On 5 October 1931 Binion shot a black bootlegger following an argument. He immediately phoned Decker who he told "I just shot a nigger in my back yard. He come at me with a knife". Decker told him to stand guard over the body and make sure it was not interfered with. Both Decker and the ambulance driver testified that when they arrived at the scene a five inch switchblade was found beside the man's hand. However Binion pled guilty to murder and received a two-year suspended sentence. In the 1940s the Chicago Outfit attempted to make in-roads into the Dallas gambling scene which meant they had to push out Binion and win over the local police who propped him up. Paul Roland Jones was dispatched to Dallas to try and strike a deal with the local police but he was caught in a sting. After the jailing of Jones, the Outfit sent more men to continue their efforts. However they were intercepted as they stepped off the plane by Decker and Captain J. W. Fritz who deported them.

He also had a collaborative relationship with the Dallas mafia. When Joseph Civello was jailed for fifteen years he got out after six on an early parole recommendation by Decker. When Decker was set to step down as Dallas County Sheriff, Joseph Campisi hoped that Clarence Jones would serve as his replacement, as it would have meant that his bookmaking operations could have continued unhindered.

===John F. Kennedy assassination===
Decker was present during the assassination of John F. Kennedy: he rode with Chief of the Dallas PD Jesse Curry in a car at the front of the presidential motorcade as it turned into Dealey Plaza where Kennedy would be shot. As they were heading to the hospital he ordered by radio that they "move all men available out of my department back into the railroad yards there in an effort to try to determine just what and when it happened down there, and hold everything secure until the homicide and other investigators should get there".

Decker defended the conduct of the police when Lee Harvey Oswald was murdered in their custody.
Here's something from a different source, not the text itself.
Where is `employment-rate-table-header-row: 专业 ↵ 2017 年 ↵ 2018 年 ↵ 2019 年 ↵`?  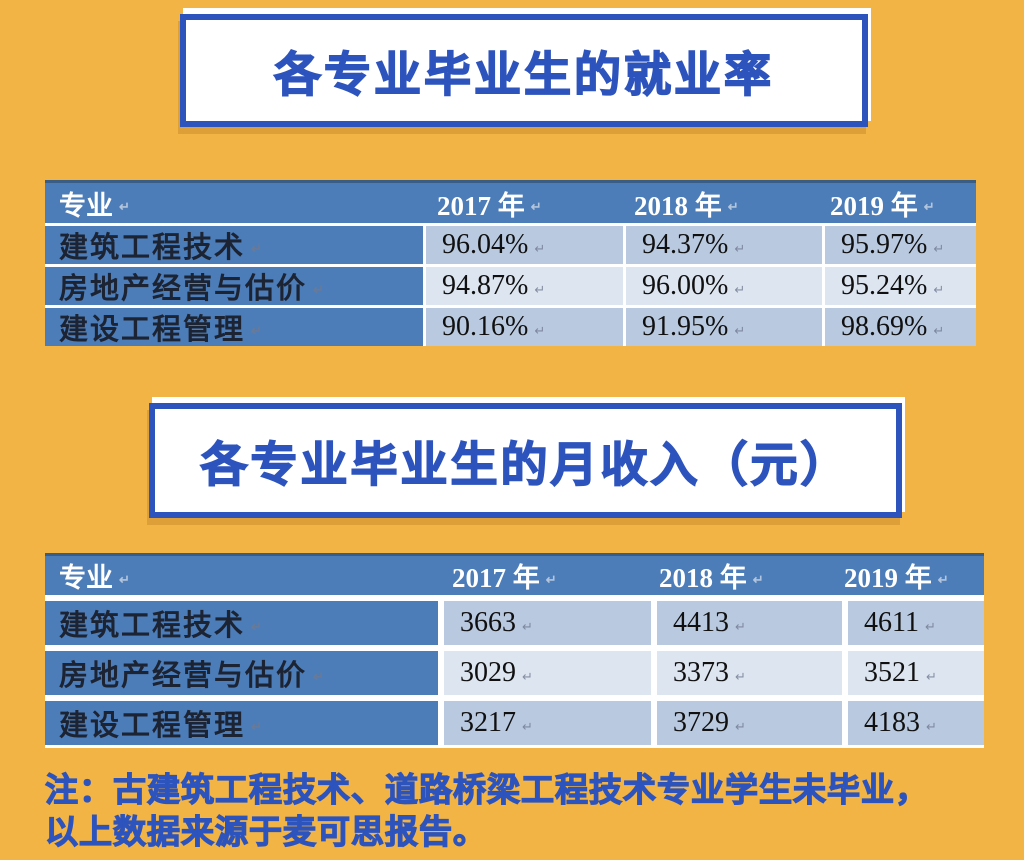
employment-rate-table-header-row: 专业 ↵ 2017 年 ↵ 2018 年 ↵ 2019 年 ↵ is located at coordinates (510, 202).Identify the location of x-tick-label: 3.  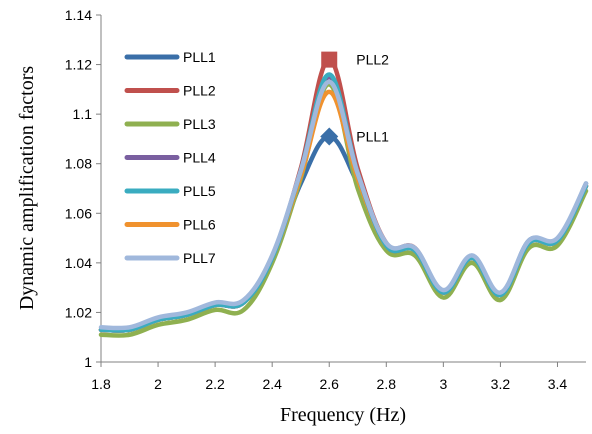
(443, 384).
He stated that they "did everything humanly possible" to protect him, as they had done for President Kennedy. He added "If someone is determined to commit murder, it's almost impossible to stop him." Decker was supposed to have taken custody of Oswald, but instead gained custody of his murderer Jack Ruby.

==Later Life==
In 1970, Decker resigned from the police department due to poor health. He died on 22 August 1970 in Baylor Hospital, a few days before his 72nd birthday. In February 1971, Dallas County Commissioners voted for the Dallas County Historical Plaza to be dedicated to Decker and all county officers killed in the line of duty.